→ **ACTIVITY**:
A line below contains "Image resolution: width=1568", and a later one contains "Given: Click the shared files folder icon". Repeat both, with every line between them, exactly.

[Dataset entries]
****

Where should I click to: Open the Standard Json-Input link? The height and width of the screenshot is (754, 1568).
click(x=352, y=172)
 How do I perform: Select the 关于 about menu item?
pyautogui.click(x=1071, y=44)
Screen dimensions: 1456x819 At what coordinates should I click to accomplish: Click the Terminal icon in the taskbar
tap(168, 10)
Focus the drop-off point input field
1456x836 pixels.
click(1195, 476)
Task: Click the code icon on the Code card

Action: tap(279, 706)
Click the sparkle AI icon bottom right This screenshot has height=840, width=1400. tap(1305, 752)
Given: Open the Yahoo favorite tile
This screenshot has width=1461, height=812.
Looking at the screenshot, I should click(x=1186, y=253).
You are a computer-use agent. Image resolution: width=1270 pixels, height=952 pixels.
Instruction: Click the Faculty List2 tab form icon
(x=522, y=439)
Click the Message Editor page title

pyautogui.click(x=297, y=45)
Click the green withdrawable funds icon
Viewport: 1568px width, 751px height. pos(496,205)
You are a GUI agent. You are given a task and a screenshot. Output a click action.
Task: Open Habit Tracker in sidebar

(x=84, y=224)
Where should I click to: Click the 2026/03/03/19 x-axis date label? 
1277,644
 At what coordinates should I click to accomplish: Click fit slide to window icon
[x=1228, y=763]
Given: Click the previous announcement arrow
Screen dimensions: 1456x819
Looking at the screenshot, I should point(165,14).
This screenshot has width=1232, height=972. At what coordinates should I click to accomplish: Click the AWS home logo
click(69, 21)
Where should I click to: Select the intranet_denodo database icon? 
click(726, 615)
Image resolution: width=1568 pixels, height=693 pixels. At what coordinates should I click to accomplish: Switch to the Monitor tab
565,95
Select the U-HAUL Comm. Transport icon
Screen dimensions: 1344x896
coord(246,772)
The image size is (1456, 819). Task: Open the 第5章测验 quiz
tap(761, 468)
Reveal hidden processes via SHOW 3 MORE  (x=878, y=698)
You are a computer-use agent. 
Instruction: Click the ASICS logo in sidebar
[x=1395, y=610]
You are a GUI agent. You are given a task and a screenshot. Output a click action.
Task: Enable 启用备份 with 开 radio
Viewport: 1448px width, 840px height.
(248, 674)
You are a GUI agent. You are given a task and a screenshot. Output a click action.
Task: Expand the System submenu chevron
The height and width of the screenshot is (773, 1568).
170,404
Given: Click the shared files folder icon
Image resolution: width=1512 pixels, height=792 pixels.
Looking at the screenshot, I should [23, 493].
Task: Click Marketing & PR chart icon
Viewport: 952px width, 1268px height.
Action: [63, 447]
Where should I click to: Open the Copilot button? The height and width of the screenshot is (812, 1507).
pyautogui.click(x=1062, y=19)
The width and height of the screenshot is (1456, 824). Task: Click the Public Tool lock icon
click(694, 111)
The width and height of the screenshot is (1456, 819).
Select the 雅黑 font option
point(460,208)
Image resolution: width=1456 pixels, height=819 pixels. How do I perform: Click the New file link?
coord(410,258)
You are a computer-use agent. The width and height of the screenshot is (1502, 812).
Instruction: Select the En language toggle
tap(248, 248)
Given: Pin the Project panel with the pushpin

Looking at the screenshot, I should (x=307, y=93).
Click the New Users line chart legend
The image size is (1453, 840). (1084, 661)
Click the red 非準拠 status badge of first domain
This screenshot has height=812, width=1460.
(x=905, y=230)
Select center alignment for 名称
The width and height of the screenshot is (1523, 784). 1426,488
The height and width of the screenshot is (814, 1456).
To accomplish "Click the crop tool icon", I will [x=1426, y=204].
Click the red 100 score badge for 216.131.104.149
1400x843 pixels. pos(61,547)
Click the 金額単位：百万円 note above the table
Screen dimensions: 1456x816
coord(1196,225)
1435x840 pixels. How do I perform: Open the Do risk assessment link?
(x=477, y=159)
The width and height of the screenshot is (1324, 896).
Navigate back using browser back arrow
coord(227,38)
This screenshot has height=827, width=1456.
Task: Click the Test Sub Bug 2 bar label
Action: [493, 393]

****

→ **YOUR SOLUTION**:
Image resolution: width=1568 pixels, height=693 pixels. At what coordinates should I click to accomplish: Switch to the Monitor tab
565,95
Select the U-HAUL Comm. Transport icon
Screen dimensions: 1344x896
coord(246,772)
The image size is (1456, 819). Task: Open the 第5章测验 quiz
tap(761, 468)
Reveal hidden processes via SHOW 3 MORE  (x=878, y=698)
You are a computer-use agent. 
Instruction: Click the ASICS logo in sidebar
[x=1395, y=610]
You are a GUI agent. You are given a task and a screenshot. Output a click action.
Task: Enable 启用备份 with 开 radio
Viewport: 1448px width, 840px height.
(248, 674)
You are a GUI agent. You are given a task and a screenshot. Output a click action.
Task: Expand the System submenu chevron
The height and width of the screenshot is (773, 1568).
170,404
Given: Click the shared files folder icon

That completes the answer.